▸ **TASK ITEM**:
In the data below, find the line containing "The height and width of the screenshot is (784, 1280)."; transcribe it and each line after it exactly, through the last, skipping pictures.
-------- RECORDS TO PROCESS --------
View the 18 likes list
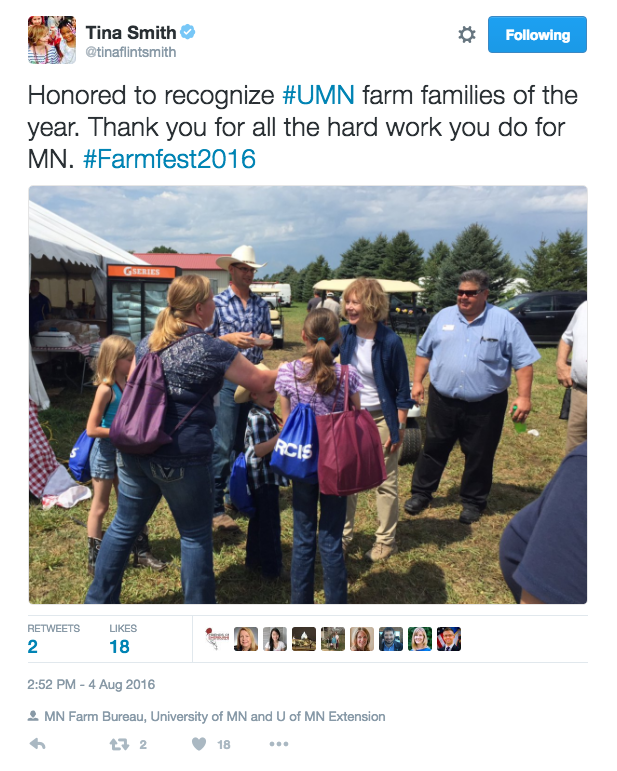 coord(123,639)
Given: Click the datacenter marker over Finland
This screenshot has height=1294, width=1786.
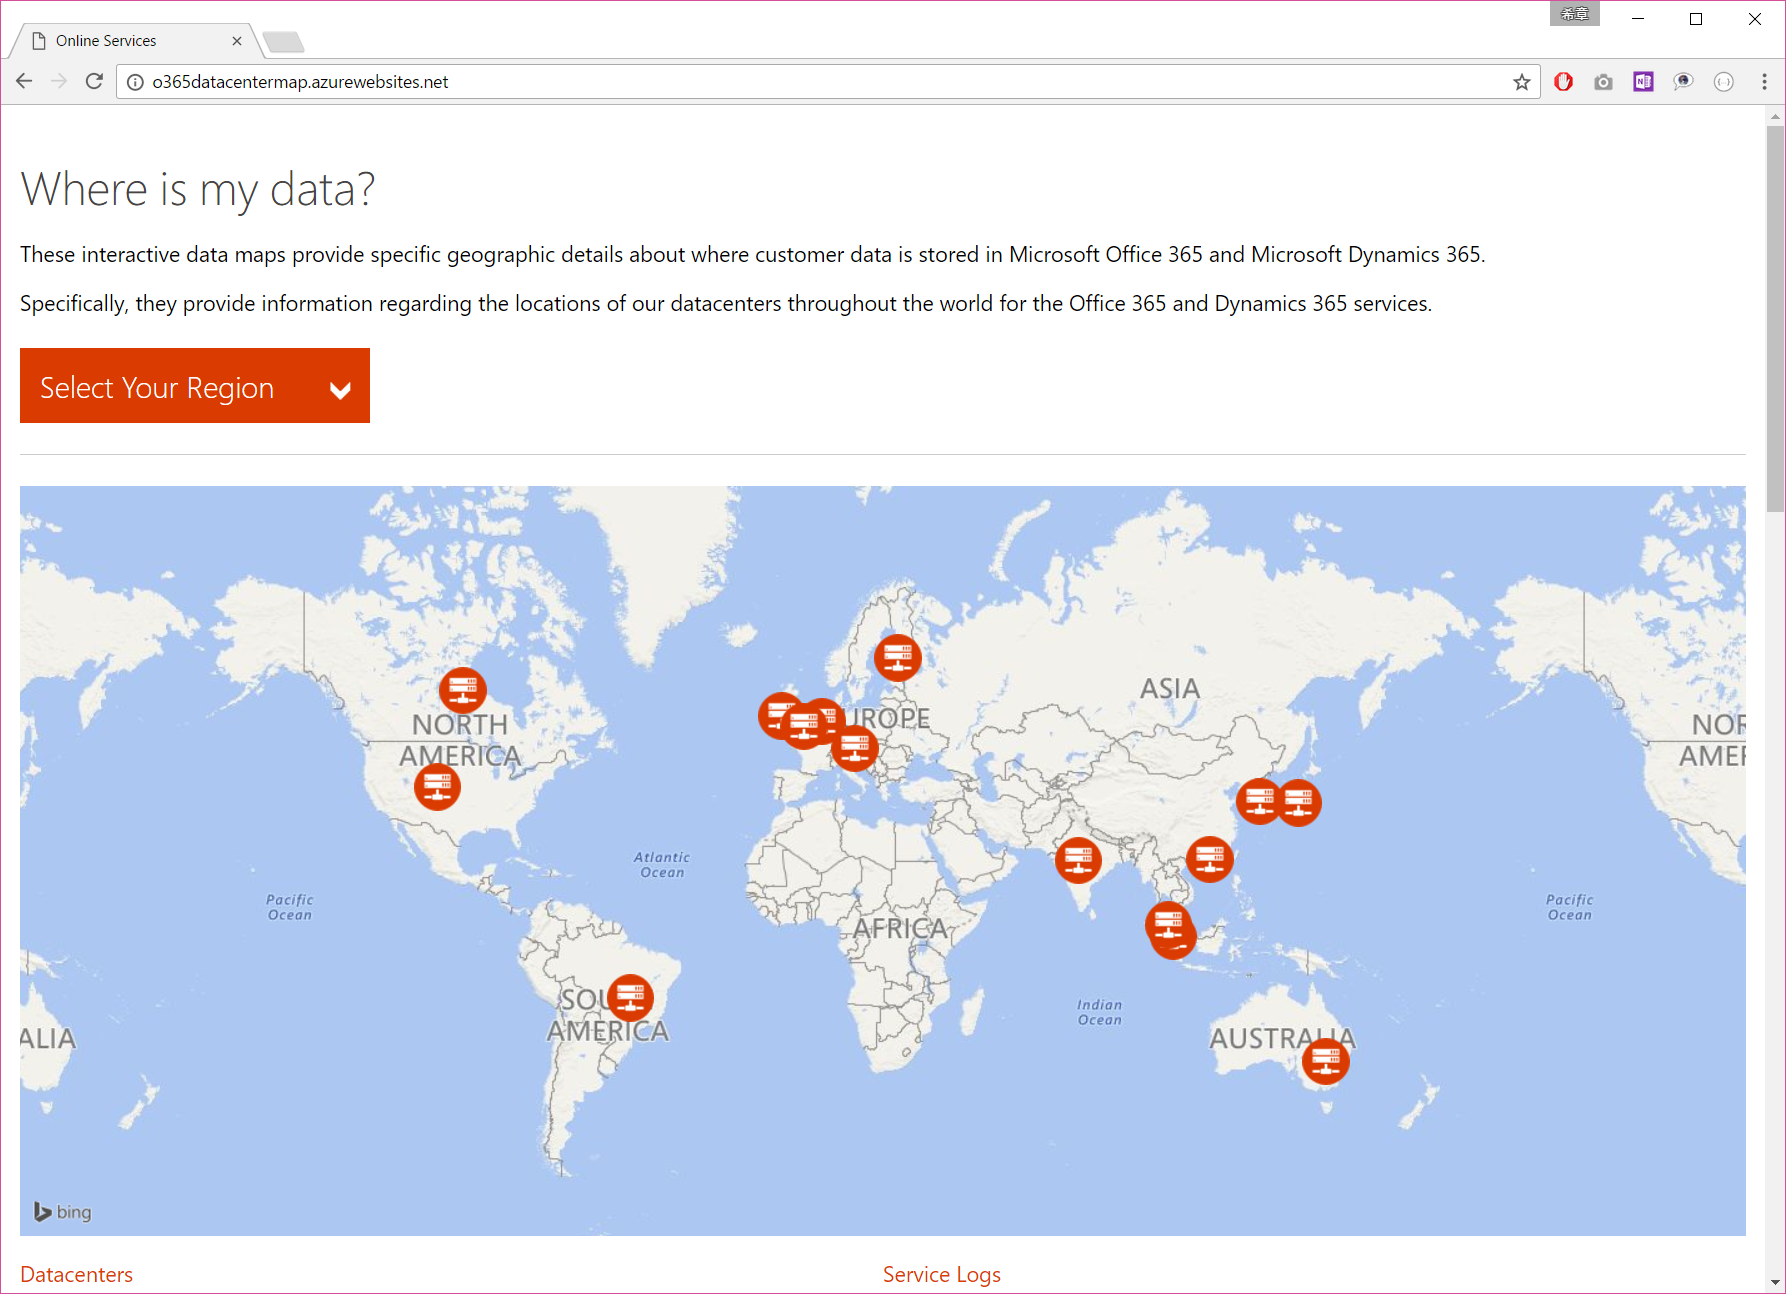Looking at the screenshot, I should pos(897,657).
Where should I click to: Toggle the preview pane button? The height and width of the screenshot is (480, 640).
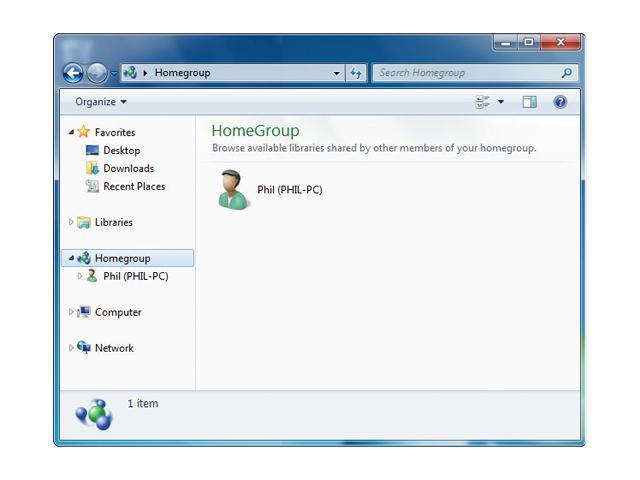point(530,102)
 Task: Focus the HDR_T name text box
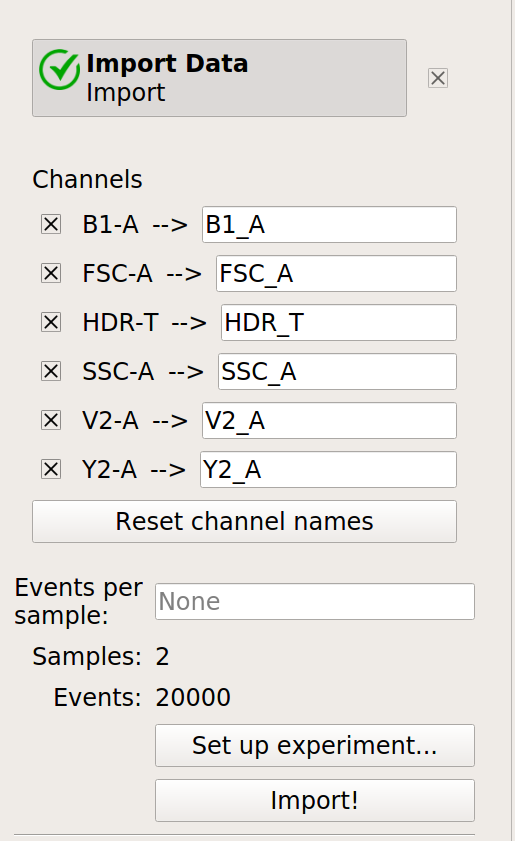point(339,322)
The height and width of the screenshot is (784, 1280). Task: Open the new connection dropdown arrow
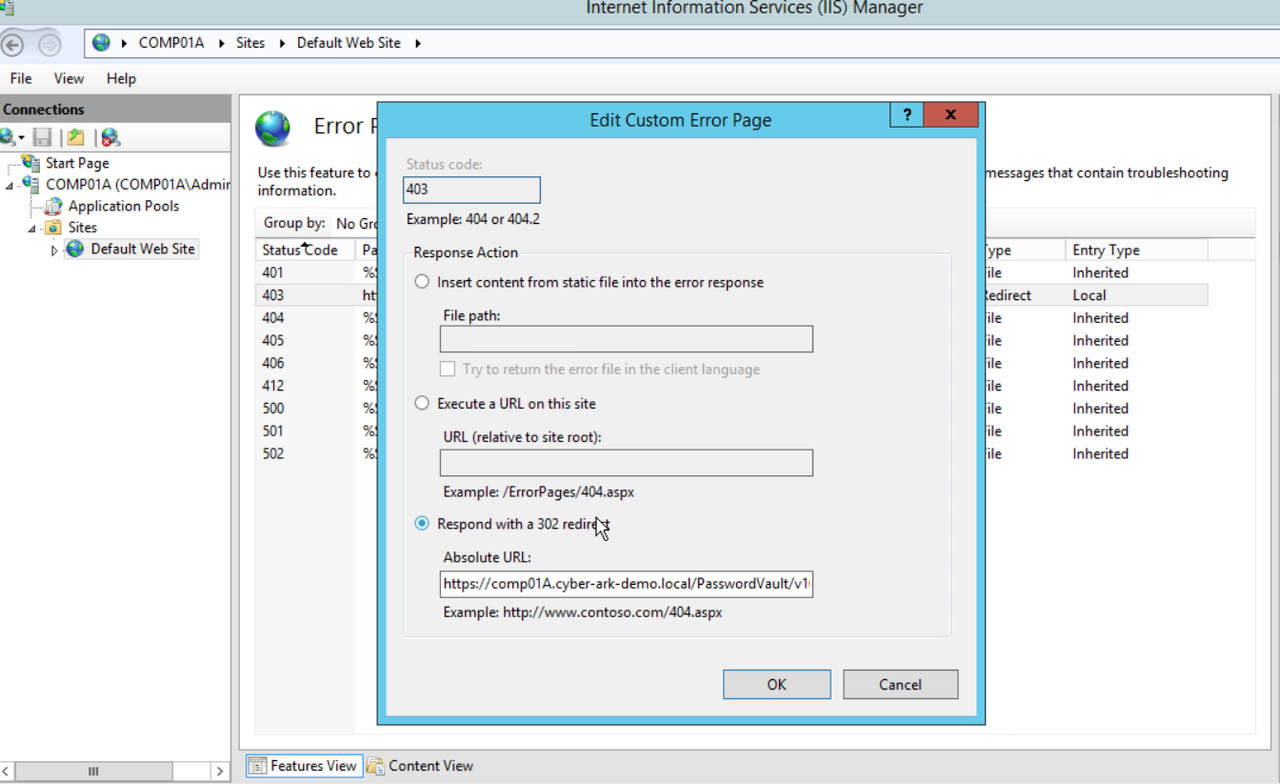tap(22, 137)
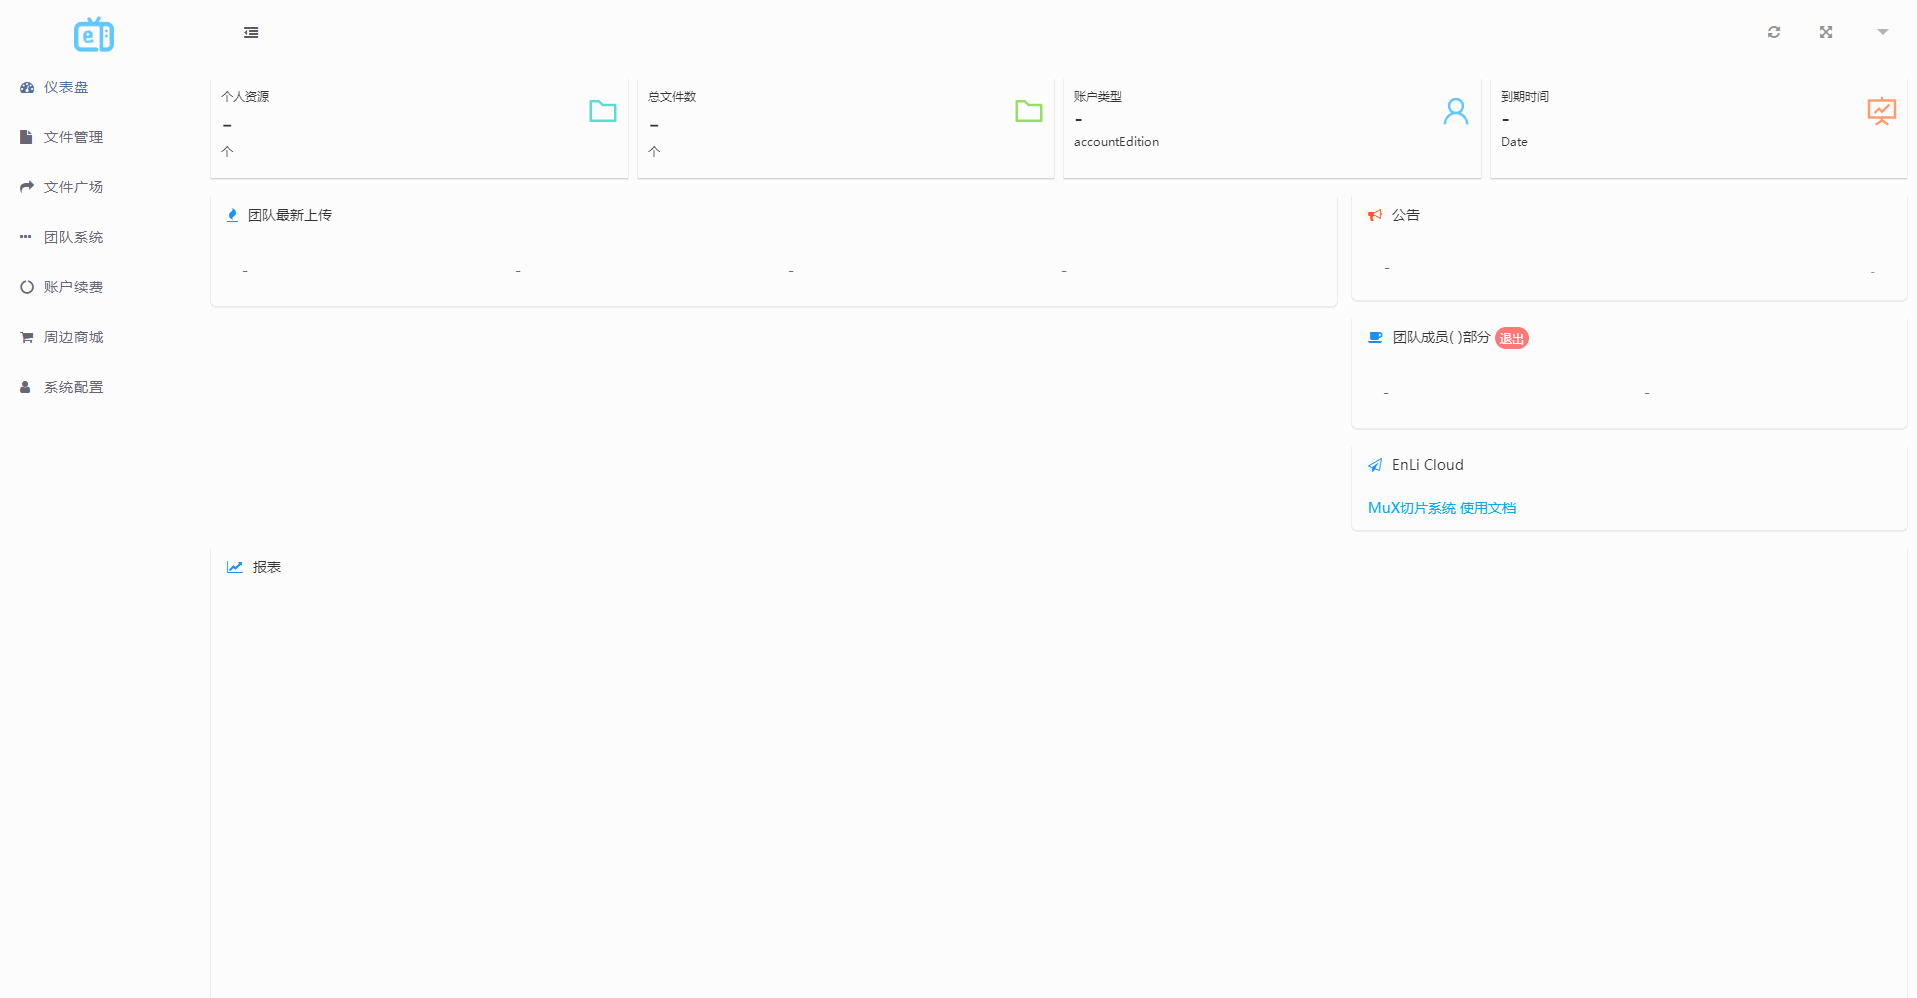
--------
▸ **TASK ANSWER**:
The height and width of the screenshot is (784, 1280). Task: Open the new connection dropdown arrow
tap(22, 137)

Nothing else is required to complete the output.